Desde muy joven me interesaron todos aquellos ámbitos del saber relacionados con el ser humano. La medicina o la sociología, por ejemplo, me resultaban aspectos muy atractivos del conocimiento. Aspiraba a dar el salto a la Universidad y tenía que tomar una decisión inevitablemente marcada por la moda y los cánones de entonces. Podías ser médico, ingeniero, farmacéutico…..Otras carreras universitarias no tenían tanto prestigio social. Esto sucedía a comienzos de la década de los años setenta. Todos sabemos que fueron años muy convulsos y complejos, pero también de enorme interés para historiadores, sociólogos, políticos, etc. Pienso que muchos jóvenes aprendimos lecciones muy importantes, aunque no pudiéramos centrarnos con plenitud en lo que nos correspondía hacer como universitarios. Puesto que mi formación me impide creer en la predestinación, pienso que el azar y las circunstancias me llevaron a entrar un buen día a tomar un café de la Facultad de Ciencias Biológicas y Geológicas de la Universidad Complutense de Madrid acompañado por unos amigos. Me sentí identificado con el ambiente que se respiraba en aquella facultad y tomé una decisión.

En lugar de dedicarme únicamente al conocimiento del ser humano desde algún punto de vista concreto, me propuse aprender sobre la historia de la vida. El estudio de la anatomía, la fisiología, el comportamiento o las relaciones entre animales y vegetales se me antojó un aspecto atractivo, que más tarde pude calificar de apasionante.

En aquellos tiempos apenas se hablaba de evolución de los seres vivos y menos aún de la evolución de nuestra especie. Casi cien años después del fallecimiento de Charles Darwin, la teoría de la evolución estaba ya en su fase de madurez con la incorporación de la embriología, la genética o las matemáticas, alcanzando una síntesis sin precedentes en el ámbito de la ciencias naturales. Pero en España era un tema tabú. Es más, algunos de los más insignes catedráticos de aquella Facultad permanecían aferrados a los debates que se llevaron a cabo en otros países muchas décadas atrás entre evolucionistas y creacionistas.

Aún me cuesta admitir de que en aquellos años la Facultad de Ciencias Biológicas de una de la universidades más importantes de España obviase la enseñanza abierta de la teoría evolutiva, como paradigma de las ciencias naturales. Tenía ya 21 años cuando escuché por primera vez hablar de ciertos fósiles de homínidos y de yacimientos míticos, como el de Chou-Kou-Tien, próximo a Pekín, o los de Swartkrans y Sterkfontein en Sudáfrica. Aunque a los lectores más jóvenes les parezca increíble, tuve que llegar a la universidad para que un brillante catedrático de antropología nos explicara lo que en otros países casi formaba parte del conocimiento popular. Desde aquella “revelación” en la aulas no dejé de pensar en otra cosa que dedicarme al estudio del origen y evolución de nuestra especie.

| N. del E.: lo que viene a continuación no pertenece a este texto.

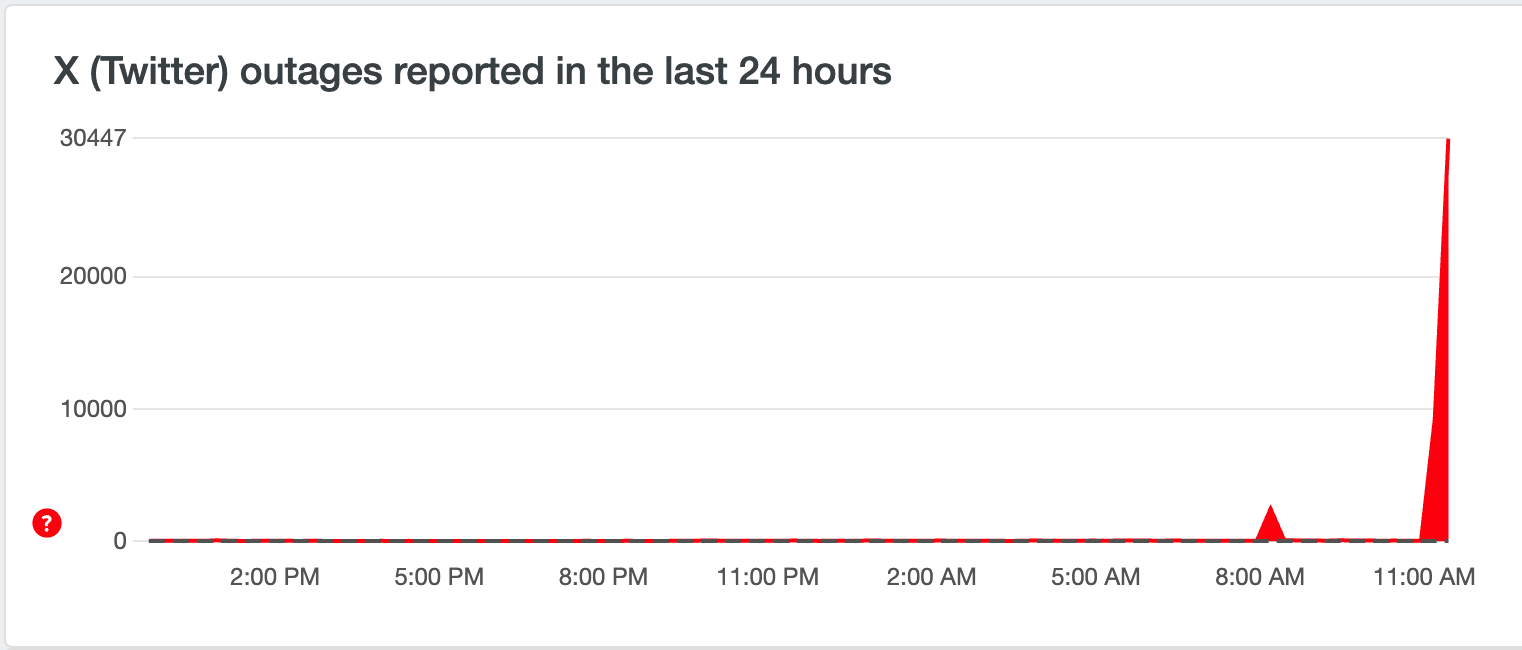This screenshot has height=650, width=1522.
Task: Select the 2:00 PM time axis label
Action: tap(274, 577)
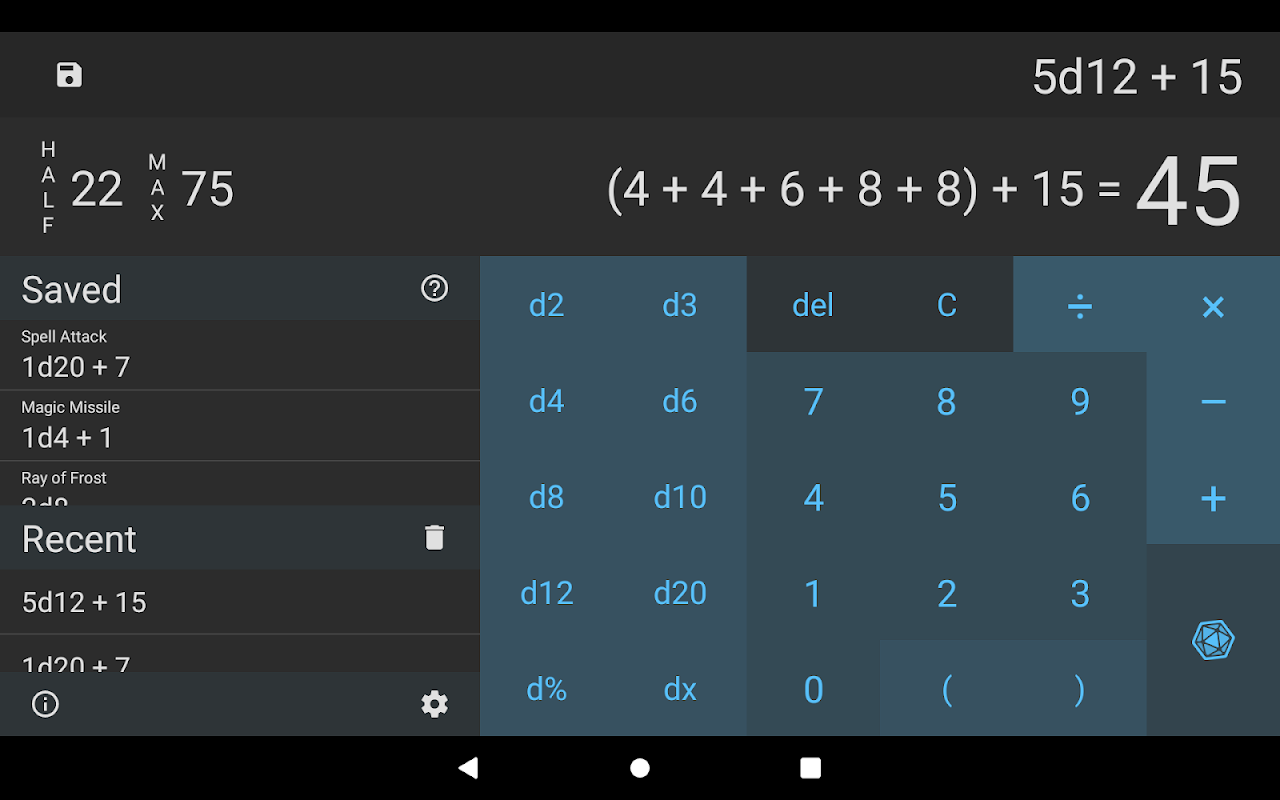Tap the Android home circle icon
This screenshot has width=1280, height=800.
[640, 768]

Esta vez tenía las ideas mucho más claras y sabía que camino seguir. Los fósiles humanos de los yacimientos de la sierra de Atapuerca estaban aún por descubrir y nuestro país se hallaba sumido en una grave oscuridad intelectual. Ese camino no ha sido fácil y hemos tardado muchos años en alcanzar el nivel de otros países europeos. Pero aquí estamos, dispuestos a continuar trabajando, a pesar de los negros nubarrones que no nos dejan ver el azul del cielo y las estrellas.